Your task:
Restate word for word the lines in the listing below, starting at the line containing "You are a computer-use agent. Screen" and ending at the line containing "Instruction: Click the 2023年11月18日 post date", both included; leave out the rest.

Data excerpts:
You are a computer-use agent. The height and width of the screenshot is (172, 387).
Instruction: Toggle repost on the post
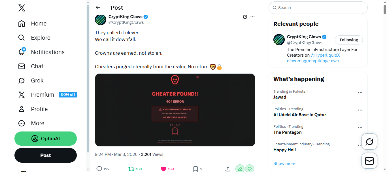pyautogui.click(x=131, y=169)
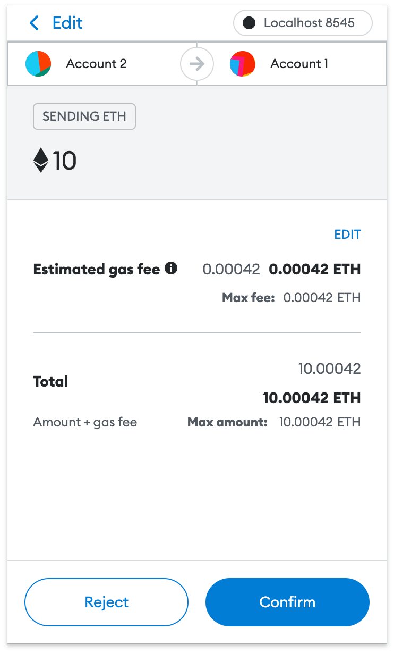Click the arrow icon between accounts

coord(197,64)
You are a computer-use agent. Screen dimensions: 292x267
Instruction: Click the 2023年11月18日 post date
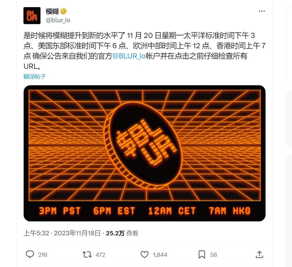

--

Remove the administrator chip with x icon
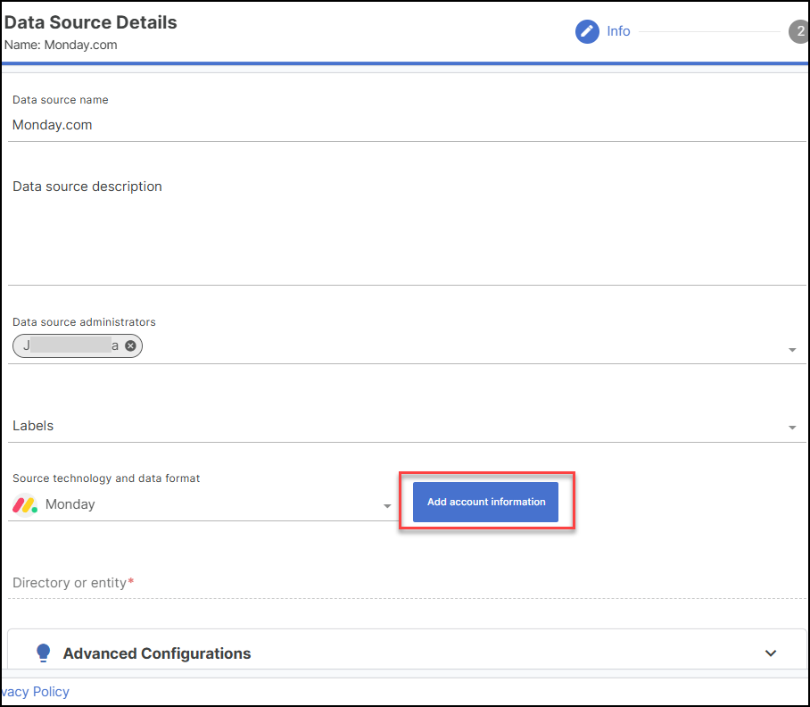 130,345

==

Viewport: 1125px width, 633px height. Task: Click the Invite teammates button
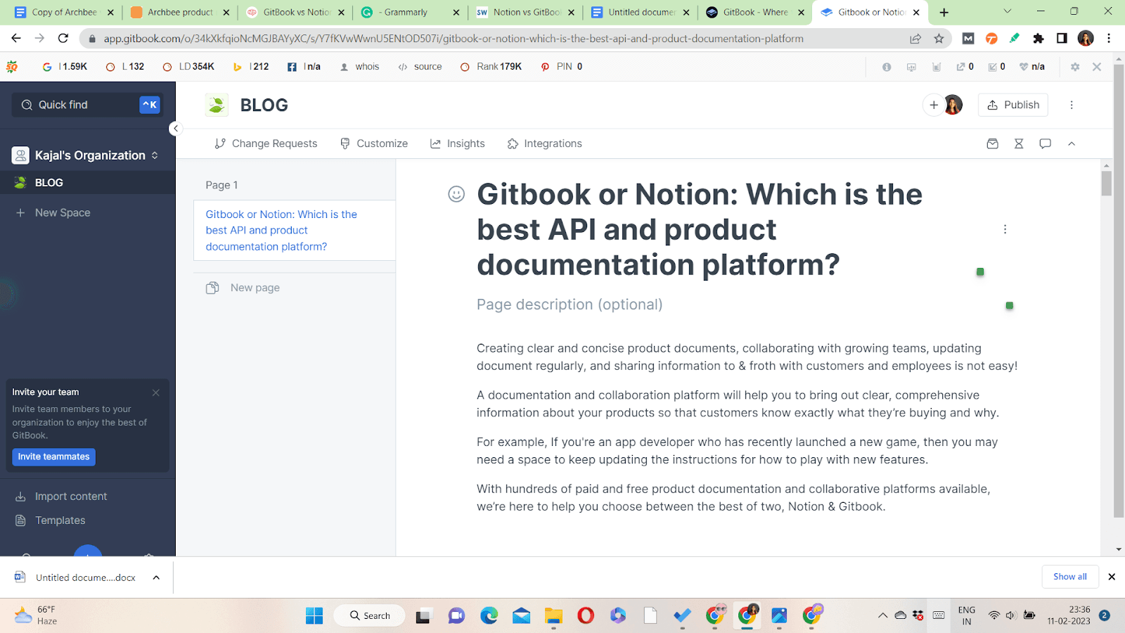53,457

Reply:
You are a computer-use agent. Screen dimensions: 292x267
Instruction: Click the 2023年11月18日 post date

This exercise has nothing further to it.